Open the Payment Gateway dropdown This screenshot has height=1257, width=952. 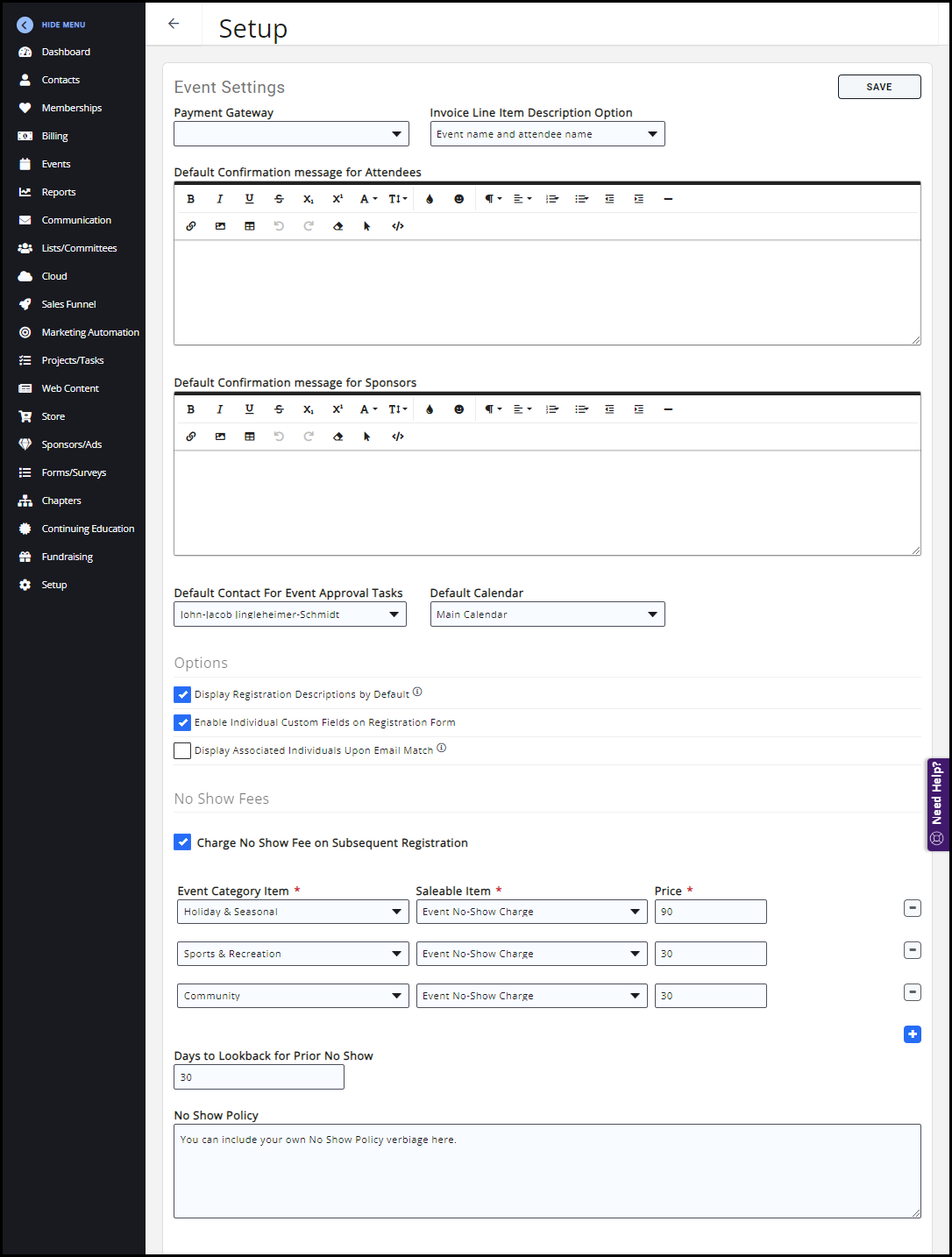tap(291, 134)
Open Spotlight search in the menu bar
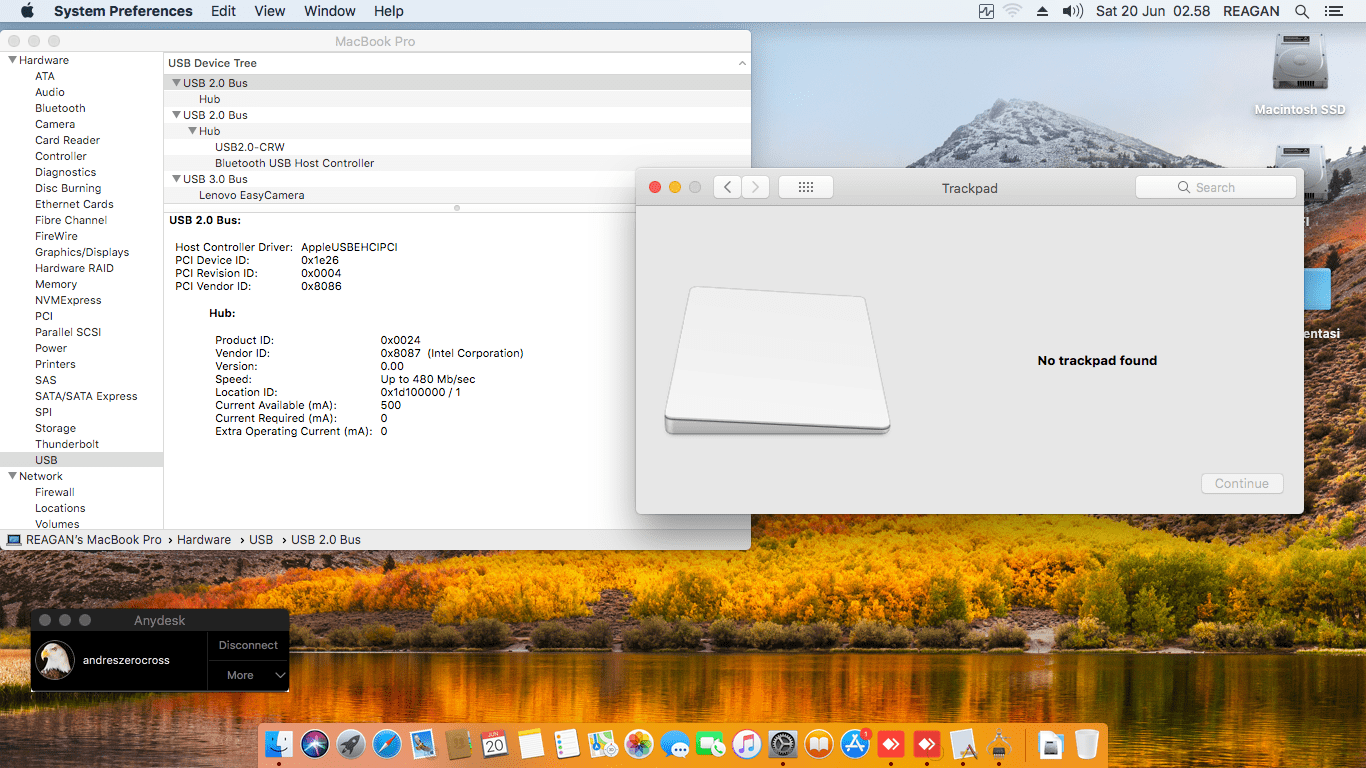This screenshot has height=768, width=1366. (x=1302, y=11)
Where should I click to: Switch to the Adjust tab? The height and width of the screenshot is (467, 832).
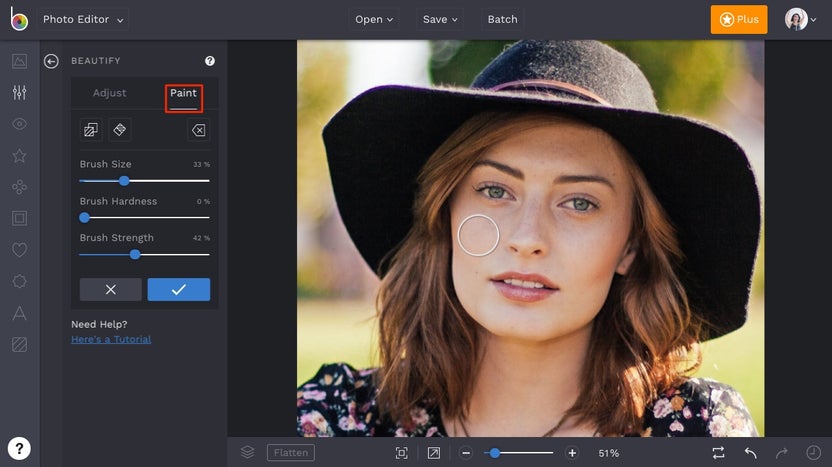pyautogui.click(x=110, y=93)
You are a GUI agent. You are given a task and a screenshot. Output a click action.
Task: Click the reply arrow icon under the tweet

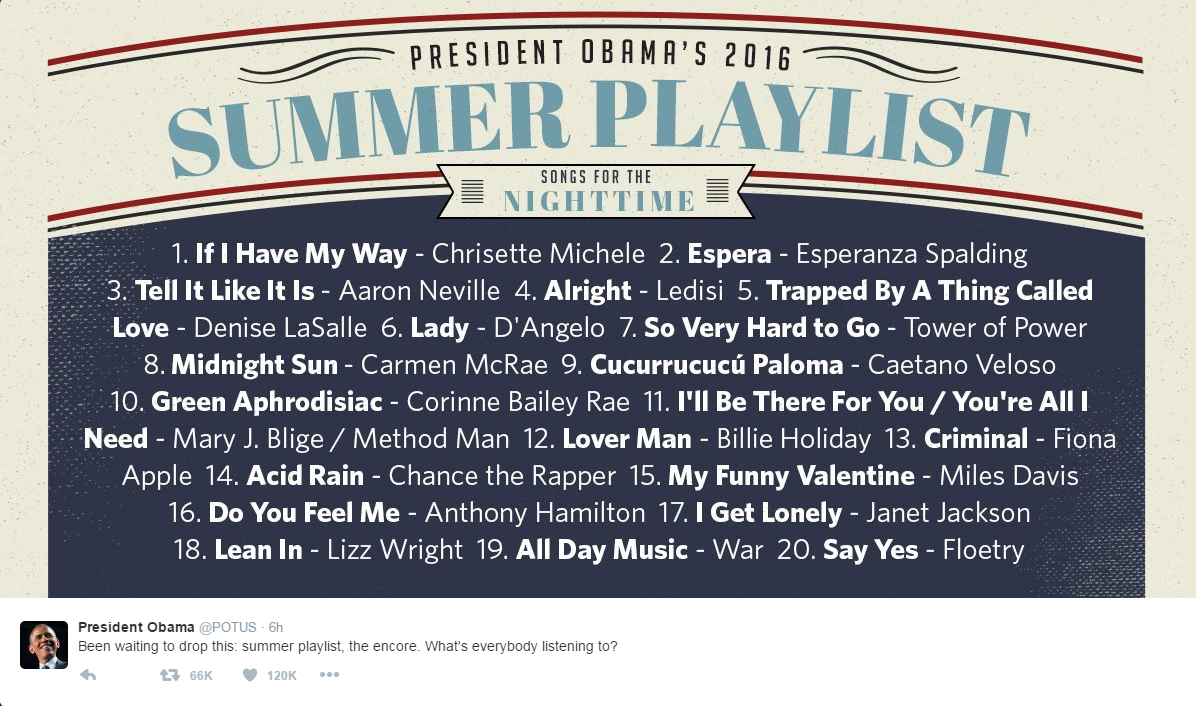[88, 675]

What the task requires:
Take the lines from the one holding "Where should I" through the last line of the data above and copy them exactly, both ends included, omitting all pictures.

Solution:
Where should I click to: Switch to the Adjust tab? The height and width of the screenshot is (467, 832).
pyautogui.click(x=110, y=93)
You are a GUI agent. You are given a task and a screenshot. Output a click action.
Task: Click the reply arrow icon under the tweet

[88, 675]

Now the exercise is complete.